According to Panto, that has led to conflict within the community.
“She's putting a big divide into a community that gets along very well, all races and all religions," Panto said. "I'm very upset about how she's bringing this dissension to the public.”
Panto said he “will probably say something at the council] meeting next week.”
Panto said he's “tired of her thinking I’m a racist, calling me a racist, and [saying I am] against a cease-fire, and she says it so often, that she convinces the people she invited to the meeting to agree with her.”
'Think we have differing opinions'
Panto said the main point of contention he found in Sultana’s resolution was “because it was divisive.”
It “took the side of the Palestinians… it never talked about Hamas invading Israel, killing innocents going to an outdoor festival and just firing on unarmed civilians,” he said.
He also said he felt Sultana’s resolution was written from the perspective of “the city of Easton,” a representation with which he didn't agree.
He said he would have preferred it was phrased to be the opinion of the city council.
"I think Mrs. Sultana likes to think we have different positions, and we don't.
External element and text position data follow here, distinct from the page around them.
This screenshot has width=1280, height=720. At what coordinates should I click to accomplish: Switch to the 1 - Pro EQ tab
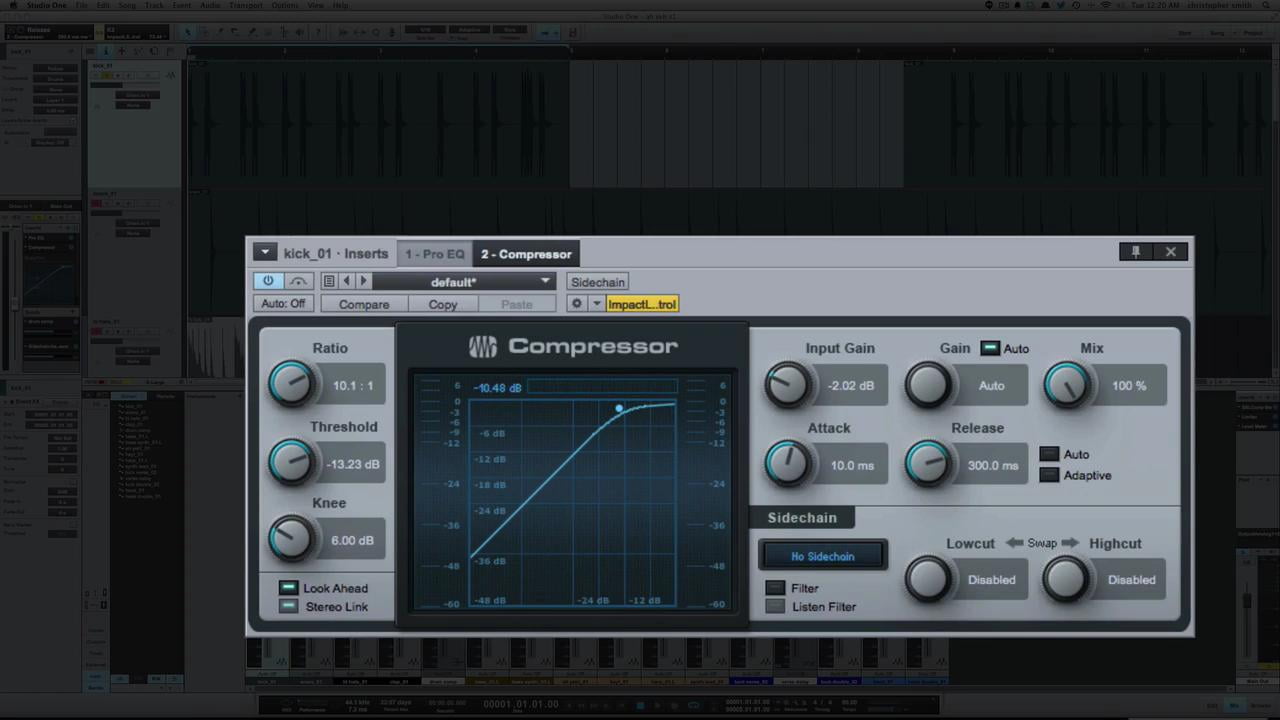434,253
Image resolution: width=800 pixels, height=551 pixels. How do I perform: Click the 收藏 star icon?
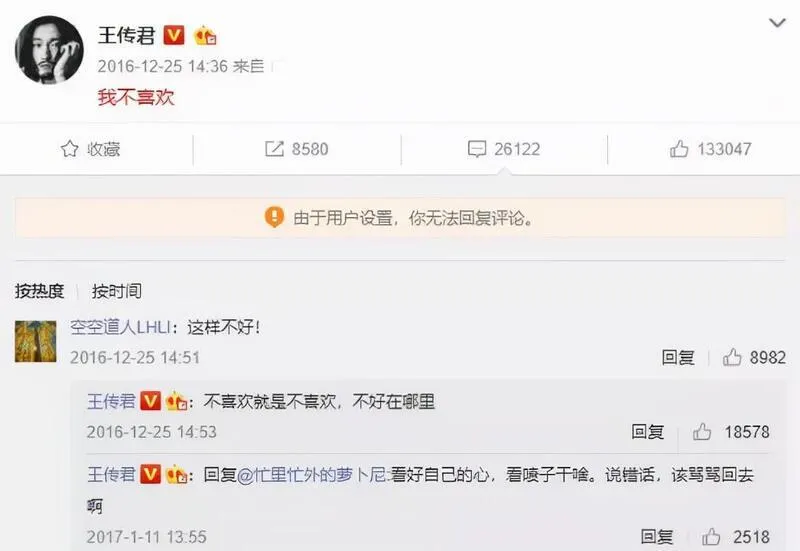(x=69, y=149)
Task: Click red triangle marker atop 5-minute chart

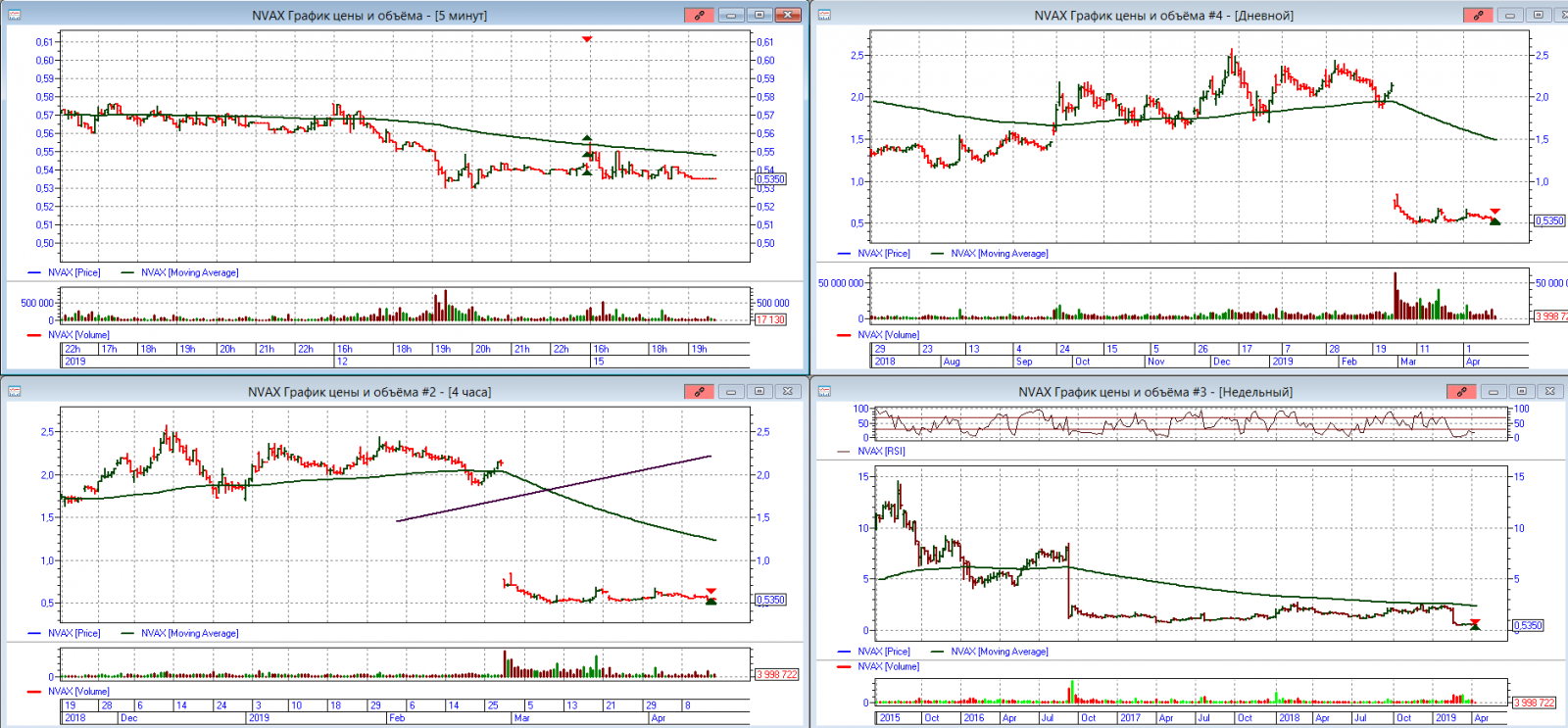Action: pos(587,39)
And if she was all in favor of the ceasefire and the resolution that Congress should pass, she should have amended her agenda."Easton Mayor Sal Panto
Panto said he had his own resolution prepared for the meeting last week, which he said is a more balanced approach acknowledging civilian casualties across the board.
"I talked to Palestinians, I talked to people who were against it, who came to the meeting and argued with me,” Panto said. “I verified and qualified my position.
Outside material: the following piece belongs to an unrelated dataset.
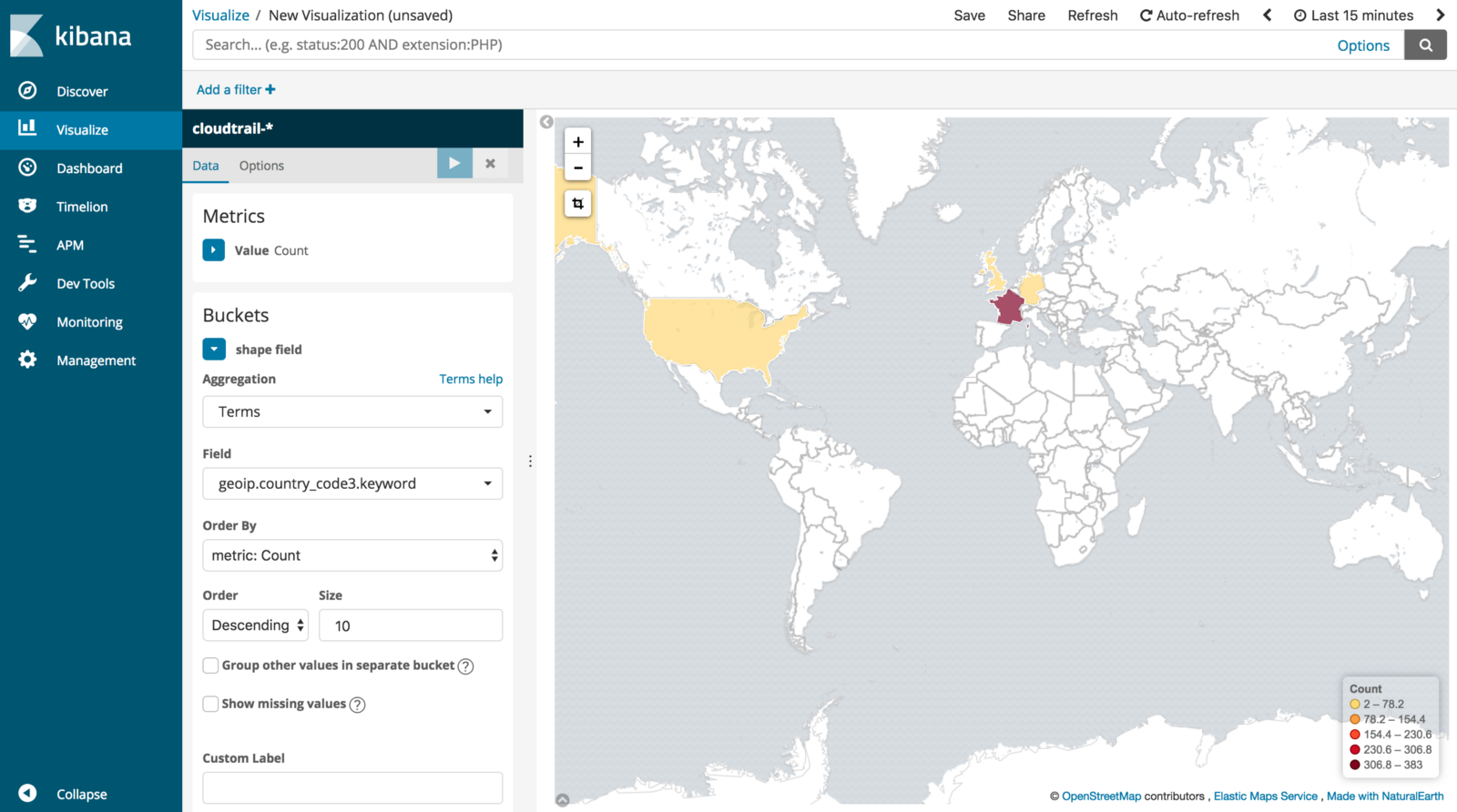Select the fit data bounds crop tool
Viewport: 1457px width, 812px height.
click(577, 204)
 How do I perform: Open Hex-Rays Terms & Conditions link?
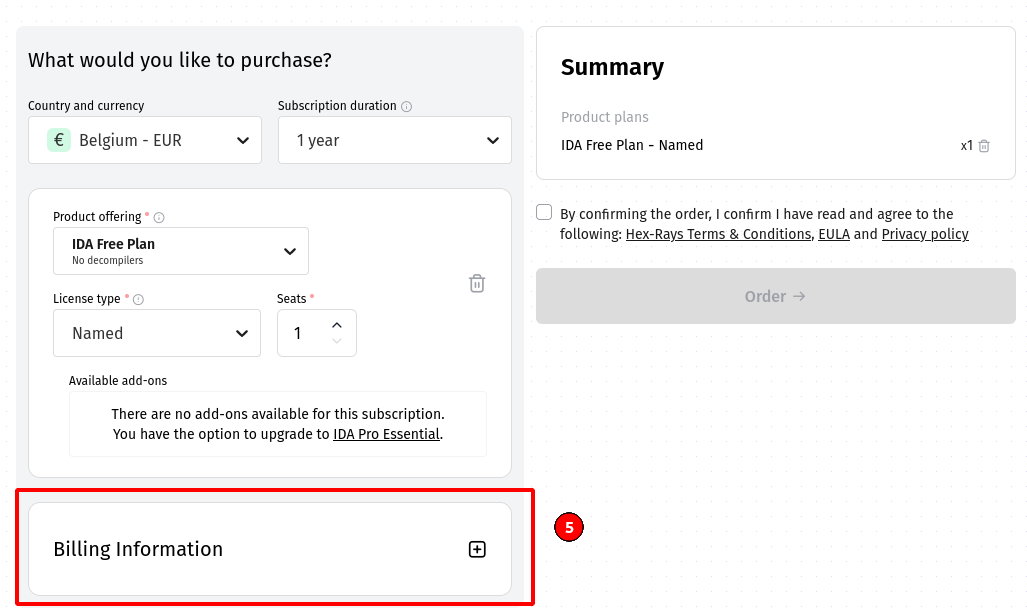click(x=718, y=234)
"I think Mrs. Sultana likes to think we have different positions, and we don't. And if she was all in favor of the ceasefire and the resolution that Congress should pass, she should have amended her agenda.
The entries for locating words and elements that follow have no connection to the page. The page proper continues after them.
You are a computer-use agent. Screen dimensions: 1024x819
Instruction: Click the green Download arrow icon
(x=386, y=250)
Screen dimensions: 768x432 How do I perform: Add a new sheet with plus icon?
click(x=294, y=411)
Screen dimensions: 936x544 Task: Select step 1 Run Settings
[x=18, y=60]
"She knows that we had a problem with it. And I allowed her to put it on the agenda as chairman, because I've never stopped city council members from putting something on the agenda.”
Making another attempt
Both Sultana and Panto confirmed Sultana had proposed a special meeting before the council meeting to discuss her resolution.
But it would have required at least four board members to support the motion, and Panto said she likely lacked that support.
“Why do [the meeting] 48 hours in advance?” Panto said.
Sultana maintains her call for a cease-fire is to encourage upper levels of government to engage in that mission and show support for both Palestinian and Israeli civilians.
“I will not be silent in the face of hate. I am proud to stand in solidarity with Jewish voices for peace and others advocating for a cease-fire. Palestinians and those who support them are not pro-Hamas.”Easton Councilwoman Taiba Sultana
She said she will attempt to reintroduce the resolution, even if it requires a bit of revision.
“I will not be silent in the face of hate," she said. "I am proud to stand in solidarity with Jewish voices for peace and others advocating for a cease-fire. Palestinians and those who support them are not pro-Hamas.”
She said not all Jewish individuals support the actions of Israel.
“However, I believe my intent has been overly misinterpreted by the council intentionally or unintentionally,” Sultana said.
“The resolution is a call to our leaders for a cease-fire to bring peace to the region," she said.
"More than 9,000 Palestinians and 1,400 Israelis have been killed, most of whom were children. Over 200 Israelis are held hostage. Over one million Palestinians are displaced due to the mass destruction.
"Not calling for peace and cease-fire is supporting the violence. We cannot renounce our common humanity in times of challenge and darkness.”
Easton City Council’s next meeting is set for 6 p.m. Wednesday at City Hall, 123 S. 3rd St.